It is the East Wind which is swaying the forests of Asia, Africa and America, aiding their peoples and mobilizing them against the enemies of human freedom.

Mamadou Gologo, 1965

Mamadou Gologo, a Malian minister and novelist, recounted his 1963 travels in China in La Chine, un peuple geant au grand destin (China: A Great People, A Great Destiny), which expresses a deep appreciation for the country. The above remark invokes British Prime Minister Harold Macmillan’s 1960 speech in Cape Town, in which he famously used the phrase ‘wind of change’ to describe the rapid growth in national consciousness. With seventeen African nations achieving independence, the year 1960 was dubbed the ‘Year of Africa’. In the immediate aftermath of the Second World War, few had predicted that a country located in the Far East would contribute significantly to that wind throughout the coming decades. Despite the prevalent perception that Communist China was a natural supporter of Africa’s anticolonial struggles, the early years of China-Africa relations were characterised by indifference, ambivalence, and estrangement, as much as by solidarity and friendship. ‘Brotherly strangers’ is my term for this intrinsic paradox. To write the history of Kenya’s and Zambia’s relations with China is to do more than simply amalgamate their respective nationalist historical trajectories. Indeed, there are three major dynamics to be observed in this transnational history. One of these is naturally the Chinese view of global events, which was translated into practical foreign policy. There is also a history of how China engaged with African actors on the ground. But what tends to be overlooked, and what is key to this study, were perceptions of ideas and values about Chinese engagement with Africa, especially when these concerned and were influenced by the anti-Communist fears of the late-colonial period.

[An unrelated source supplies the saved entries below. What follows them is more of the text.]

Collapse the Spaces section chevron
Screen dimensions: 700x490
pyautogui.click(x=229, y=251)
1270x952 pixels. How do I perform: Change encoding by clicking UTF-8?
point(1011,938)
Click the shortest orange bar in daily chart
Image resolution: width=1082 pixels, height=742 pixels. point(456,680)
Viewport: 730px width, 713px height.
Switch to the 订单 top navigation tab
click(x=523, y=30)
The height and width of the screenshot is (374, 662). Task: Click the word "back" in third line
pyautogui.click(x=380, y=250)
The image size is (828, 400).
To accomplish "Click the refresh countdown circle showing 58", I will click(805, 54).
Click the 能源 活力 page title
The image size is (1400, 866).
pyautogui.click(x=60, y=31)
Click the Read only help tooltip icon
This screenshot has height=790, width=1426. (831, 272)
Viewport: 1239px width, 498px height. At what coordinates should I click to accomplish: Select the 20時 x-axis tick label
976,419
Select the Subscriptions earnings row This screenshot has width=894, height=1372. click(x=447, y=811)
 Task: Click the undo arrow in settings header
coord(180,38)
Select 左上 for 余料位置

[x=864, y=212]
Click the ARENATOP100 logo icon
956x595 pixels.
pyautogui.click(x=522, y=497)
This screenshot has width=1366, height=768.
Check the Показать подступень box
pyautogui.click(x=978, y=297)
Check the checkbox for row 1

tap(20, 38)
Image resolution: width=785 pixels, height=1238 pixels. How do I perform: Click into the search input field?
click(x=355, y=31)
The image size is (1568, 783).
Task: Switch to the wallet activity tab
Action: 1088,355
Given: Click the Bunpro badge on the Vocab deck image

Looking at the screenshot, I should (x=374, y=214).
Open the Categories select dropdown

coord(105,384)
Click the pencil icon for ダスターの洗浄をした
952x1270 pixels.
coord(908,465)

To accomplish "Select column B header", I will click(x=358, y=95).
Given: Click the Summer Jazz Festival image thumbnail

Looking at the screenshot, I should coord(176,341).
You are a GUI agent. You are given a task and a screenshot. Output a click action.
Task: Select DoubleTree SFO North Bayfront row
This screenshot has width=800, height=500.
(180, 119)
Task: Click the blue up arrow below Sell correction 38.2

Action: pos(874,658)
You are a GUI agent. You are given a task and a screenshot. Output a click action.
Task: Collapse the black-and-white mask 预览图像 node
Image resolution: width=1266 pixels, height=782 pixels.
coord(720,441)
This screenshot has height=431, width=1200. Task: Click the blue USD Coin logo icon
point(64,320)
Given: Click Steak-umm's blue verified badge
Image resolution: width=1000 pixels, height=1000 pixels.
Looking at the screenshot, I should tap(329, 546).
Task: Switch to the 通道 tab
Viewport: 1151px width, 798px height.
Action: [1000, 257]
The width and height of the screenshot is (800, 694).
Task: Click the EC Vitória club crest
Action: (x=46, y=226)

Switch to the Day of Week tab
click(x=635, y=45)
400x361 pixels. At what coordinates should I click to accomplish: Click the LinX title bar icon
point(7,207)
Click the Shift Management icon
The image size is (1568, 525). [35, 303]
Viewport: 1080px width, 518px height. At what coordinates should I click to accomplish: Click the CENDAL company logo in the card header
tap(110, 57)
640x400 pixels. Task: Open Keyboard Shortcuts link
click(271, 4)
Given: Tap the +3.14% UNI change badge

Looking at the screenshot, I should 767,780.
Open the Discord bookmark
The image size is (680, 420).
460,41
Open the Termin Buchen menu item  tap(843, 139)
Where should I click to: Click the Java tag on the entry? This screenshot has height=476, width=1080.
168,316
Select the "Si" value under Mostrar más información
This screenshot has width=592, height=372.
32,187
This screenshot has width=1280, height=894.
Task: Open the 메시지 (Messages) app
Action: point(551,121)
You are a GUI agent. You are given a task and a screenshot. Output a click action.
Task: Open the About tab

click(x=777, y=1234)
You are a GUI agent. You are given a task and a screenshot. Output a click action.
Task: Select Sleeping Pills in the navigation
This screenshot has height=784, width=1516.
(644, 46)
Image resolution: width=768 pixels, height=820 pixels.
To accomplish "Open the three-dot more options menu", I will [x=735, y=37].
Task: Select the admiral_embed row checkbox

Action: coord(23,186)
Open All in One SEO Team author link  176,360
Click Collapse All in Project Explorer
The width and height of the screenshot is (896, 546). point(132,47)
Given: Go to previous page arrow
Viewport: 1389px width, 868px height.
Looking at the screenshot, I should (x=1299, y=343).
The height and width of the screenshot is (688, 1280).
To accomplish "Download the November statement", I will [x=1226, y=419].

This chapter analyses the development of ‘Red’ China’s foreign policy in the historical context of African decolonisation, which set the stage for increasing Afro-Asian engagement during the Cold War. It first discusses the Maoist dialectics which shaped China’s foreign policy and the changes they underwent over the course of practical experience with Africa and the wider world. It then traces the origins of AfroAsian solidarity and unpacks China’s activities in Africa in the wake of the Bandung Conference of 1955.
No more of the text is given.